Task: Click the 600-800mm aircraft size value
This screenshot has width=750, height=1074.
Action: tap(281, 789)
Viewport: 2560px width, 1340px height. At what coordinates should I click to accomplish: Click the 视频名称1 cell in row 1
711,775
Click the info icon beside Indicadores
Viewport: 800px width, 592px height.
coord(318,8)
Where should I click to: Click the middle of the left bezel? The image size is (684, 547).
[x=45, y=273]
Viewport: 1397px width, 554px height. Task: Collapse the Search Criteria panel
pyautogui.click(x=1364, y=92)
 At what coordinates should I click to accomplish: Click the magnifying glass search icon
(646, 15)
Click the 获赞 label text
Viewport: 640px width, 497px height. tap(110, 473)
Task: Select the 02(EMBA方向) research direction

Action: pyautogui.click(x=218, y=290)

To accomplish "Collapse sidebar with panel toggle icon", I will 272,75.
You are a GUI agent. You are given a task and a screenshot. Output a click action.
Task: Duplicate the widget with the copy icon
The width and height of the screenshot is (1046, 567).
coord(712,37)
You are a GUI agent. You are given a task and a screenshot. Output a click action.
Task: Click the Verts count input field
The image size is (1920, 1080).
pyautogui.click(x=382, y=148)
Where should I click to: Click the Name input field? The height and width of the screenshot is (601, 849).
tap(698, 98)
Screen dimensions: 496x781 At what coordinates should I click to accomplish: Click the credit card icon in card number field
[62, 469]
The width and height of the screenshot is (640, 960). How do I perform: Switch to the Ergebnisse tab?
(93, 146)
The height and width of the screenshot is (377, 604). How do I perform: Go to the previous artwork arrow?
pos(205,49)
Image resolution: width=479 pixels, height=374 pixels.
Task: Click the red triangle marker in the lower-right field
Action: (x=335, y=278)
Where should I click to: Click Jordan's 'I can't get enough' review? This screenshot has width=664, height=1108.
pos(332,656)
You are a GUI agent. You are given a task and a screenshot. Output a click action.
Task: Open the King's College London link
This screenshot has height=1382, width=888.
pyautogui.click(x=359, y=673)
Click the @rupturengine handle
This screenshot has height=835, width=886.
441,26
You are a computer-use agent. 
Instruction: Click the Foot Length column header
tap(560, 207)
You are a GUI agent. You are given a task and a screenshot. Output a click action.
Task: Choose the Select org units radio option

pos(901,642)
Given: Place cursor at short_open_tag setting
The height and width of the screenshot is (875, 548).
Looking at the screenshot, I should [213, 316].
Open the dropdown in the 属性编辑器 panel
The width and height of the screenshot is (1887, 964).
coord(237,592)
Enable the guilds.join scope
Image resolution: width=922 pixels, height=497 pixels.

------------------------------------------------------------------------

## WHAT IS ASKED
Rewrite the entries above, replacing "Output a click action" with "Return one click action" wherever it occurs and leaving everything else unchanged.

## EXERCISE SOLUTION
Task: Click the 600-800mm aircraft size value
This screenshot has width=750, height=1074.
Action: tap(281, 789)
Viewport: 2560px width, 1340px height. At what coordinates should I click to accomplish: Click the 视频名称1 cell in row 1
711,775
Click the info icon beside Indicadores
Viewport: 800px width, 592px height.
coord(318,8)
Where should I click to: Click the middle of the left bezel? The image size is (684, 547).
[x=45, y=273]
Viewport: 1397px width, 554px height. Task: Collapse the Search Criteria panel
pyautogui.click(x=1364, y=92)
 At what coordinates should I click to accomplish: Click the magnifying glass search icon
(646, 15)
Click the 获赞 label text
Viewport: 640px width, 497px height. tap(110, 473)
Task: Select the 02(EMBA方向) research direction

Action: pyautogui.click(x=218, y=290)

To accomplish "Collapse sidebar with panel toggle icon", I will 272,75.
You are a GUI agent. You are given a task and a screenshot. Return one click action.
Task: Duplicate the widget with the copy icon
The width and height of the screenshot is (1046, 567).
coord(712,37)
You are a GUI agent. You are given a task and a screenshot. Return one click action.
Task: Click the Verts count input field
The image size is (1920, 1080).
pyautogui.click(x=382, y=148)
Where should I click to: Click the Name input field? The height and width of the screenshot is (601, 849).
tap(698, 98)
Screen dimensions: 496x781 At what coordinates should I click to accomplish: Click the credit card icon in card number field
[62, 469]
The width and height of the screenshot is (640, 960). How do I perform: Switch to the Ergebnisse tab?
(93, 146)
The height and width of the screenshot is (377, 604). How do I perform: Go to the previous artwork arrow?
pos(205,49)
Image resolution: width=479 pixels, height=374 pixels.
Task: Click the red triangle marker in the lower-right field
Action: (x=335, y=278)
Where should I click to: Click Jordan's 'I can't get enough' review? This screenshot has width=664, height=1108.
pos(332,656)
You are a GUI agent. You are given a task and a screenshot. Return one click action.
Task: Open the King's College London link
This screenshot has height=1382, width=888.
pyautogui.click(x=359, y=673)
Click the @rupturengine handle
This screenshot has height=835, width=886.
441,26
You are a computer-use agent. 
Instruction: Click the Foot Length column header
tap(560, 207)
You are a GUI agent. You are given a task and a screenshot. Return one click action.
Task: Choose the Select org units radio option

pos(901,642)
Given: Place cursor at short_open_tag setting
The height and width of the screenshot is (875, 548).
Looking at the screenshot, I should [213, 316].
Open the dropdown in the 属性编辑器 panel
The width and height of the screenshot is (1887, 964).
coord(237,592)
Enable the guilds.join scope
Image resolution: width=922 pixels, height=497 pixels.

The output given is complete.